WRITTEN TASKS -
**1)** Write down every address in the "To:" line of the lecture email.
**2)** Write out the lecture email word for word from "We want to make" to "have for Mr.".

SOURCE PASSAGE -
[2529] in peace2
Questions for Human Rights Speaker this Wed?
daemon@ATHENA.MIT.EDU (piali@MIT.EDU)
Tue May 6 04:03:03 2003
From: piali@MIT.EDU
Message-ID: <1052148211.3eb681f39a117@webmail.mit.edu>
Date: Mon, 5 May 2003 11:23:31 -0400
To: hemisphere-announce@mit.edu, utr-announce@mit.edu, mitai-announce@mit.edu,
peace-announce@mit.edu, ps-all@mit.edu, cis-all@mit.edu,
mun-request@mit.edu
MIME-Version: 1.0
Content-Type: text/plain; charset=ISO-8859-1
Content-Transfer-Encoding: 8bit
As some of you may already know, the MIT Western Hemisphere Project has
organized a lecture this Wednesday by John Shattuck, former US Ambassador and
Assistant Secretary of State for Democracy, Human Rights, and Labor under the
Clinton Administration. Shattuck has a wealth of experience dealing with human
rights and civil liberty issues, both from within and outside the State
Department. We hope that he will provide us with as much insight as possible
into the complexities of human rights issues and how they are and should be
dealt with within the government.
We want to make sure that, as an audience, we are able to adequately question
and challenge Mr. Shattuck, and that questions and concerns of MIT community
members are voiced. I am emailing to you, on behalf of MITWHP, because I am
trying to compile a list of questions that you all might have for Mr.

INFORMATION SUPPLIED -
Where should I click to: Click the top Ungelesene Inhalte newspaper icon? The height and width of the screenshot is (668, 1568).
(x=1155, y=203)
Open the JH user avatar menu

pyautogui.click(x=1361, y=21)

SOLUTIONS BY TASK -
**1)** hemisphere-announce@mit.edu, utr-announce@mit.edu, mitai-announce@mit.edu, peace-announce@mit.edu, ps-all@mit.edu, cis-all@mit.edu, mun-request@mit.edu

**2)**
We want to make sure that, as an audience, we are able to adequately question
and challenge Mr. Shattuck, and that questions and concerns of MIT community
members are voiced. I am emailing to you, on behalf of MITWHP, because I am
trying to compile a list of questions that you all might have for Mr.